Doubt in Hash file

somu_june · Post by **somu_june** » Fri Feb 17, 2006 1:57 pm

Hi ,

Iam using a hash file in job for looking in to DB2 table. I read that hash file removes duplicates. I want to know will that effect my job by using hash file for ex: I had material,mandt,variant as keys in hash file.

Material ..................mandt....................variant as keys
XXXX......................YYYYYY......................uuuuu
XXXX......................YYYYYY........................''
XXXX......................YYYYYY.......................wwww
RRRR......................yyyyyy.........................wwww

I think I can achieve my output if it is like the one above in DB2 table.Then I can write all records in hash file is it write

If I have like this

Material................Mandt.......................Variant as keys
XXXXX...............YYYYY.........................uuuuuu
XXXXX...............YYYYY.........................uuuuuu
SSSSS...............TTTTT.........................RRRRRR
SSSSS...............TTTTT.........................RRRRRR

Then I can have only one record from Db2 table in to hash file because of key. Please correct me if Iam wrong

Thanks,
Somaraju.

sjhouse · Post by **sjhouse** » Fri Feb 17, 2006 2:26 pm

When writing to a Hash file, if you have a duplicate record key, the last record written is what is in the file.

For your second example, only 2 records would exist in the hash file

Material................Mandt.......................Variant as keys
XXXXX...............YYYYY.........................uuuuuu
SSSSS...............TTTTT.........................RRRRRR

Sephen

ray.wurlod · Post by **ray.wurlod** » Fri Feb 17, 2006 5:51 pm

Writes to hashed files (note: it's "hashed", not "hash") are destructive overwrites.

I_Server_Whale · Post by **I_Server_Whale** » Sat Feb 18, 2006 5:28 pm

Hi Ray,

I'm just curious.

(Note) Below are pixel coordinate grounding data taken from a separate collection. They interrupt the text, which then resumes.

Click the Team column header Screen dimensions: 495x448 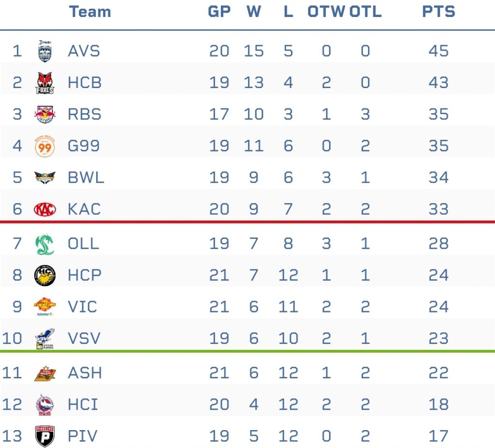[90, 12]
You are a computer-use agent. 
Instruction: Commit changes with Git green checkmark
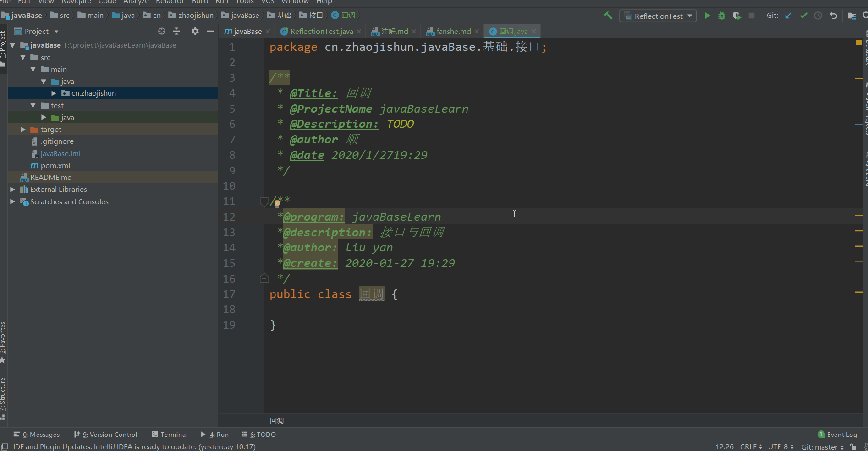pos(803,16)
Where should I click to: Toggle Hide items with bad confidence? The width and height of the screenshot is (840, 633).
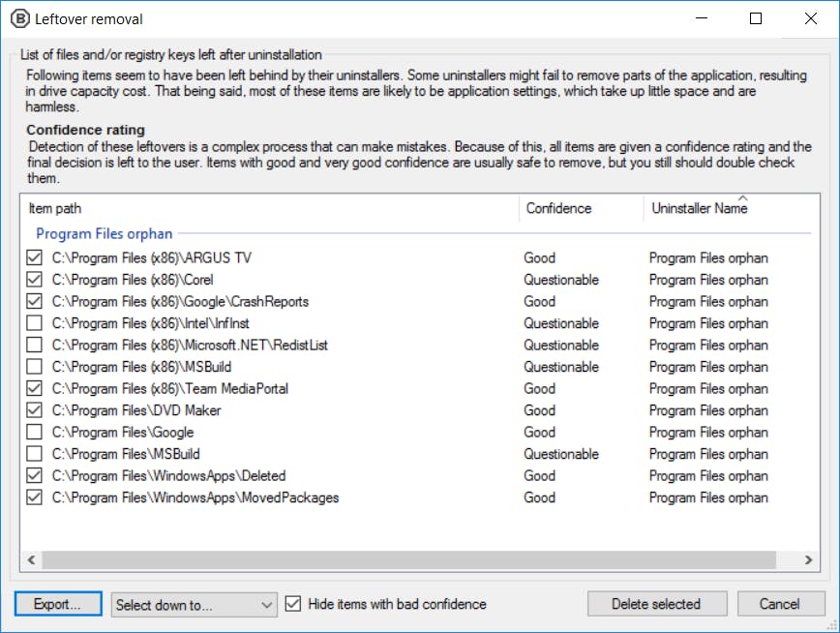point(294,604)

What is the difference between a normal overwrite and a destructive overwrite?

I'm thinking that a write to a hashed file is a destructive write and not destructive overwrite. Is it not that a overwrite is always destructive.

Please correct me if I'm wrong. Your help is very much appreciated.

Many Thanks,
Naveen.

ray.wurlod · Post by **ray.wurlod** » Sun Feb 19, 2006 1:04 am

When a Hashed File stage (or DataStage BASIC routine) writes to a hashed file, if the key value is one that already exists on the hashed file, the old record is destroyed and the new one replaces it completely. That's why it's called destructive. However, this is all one operation in hashed files (not delete followed by insert, which you might do using one of the SQL-based stages, and which is a double operation). That's why it's called overwriting.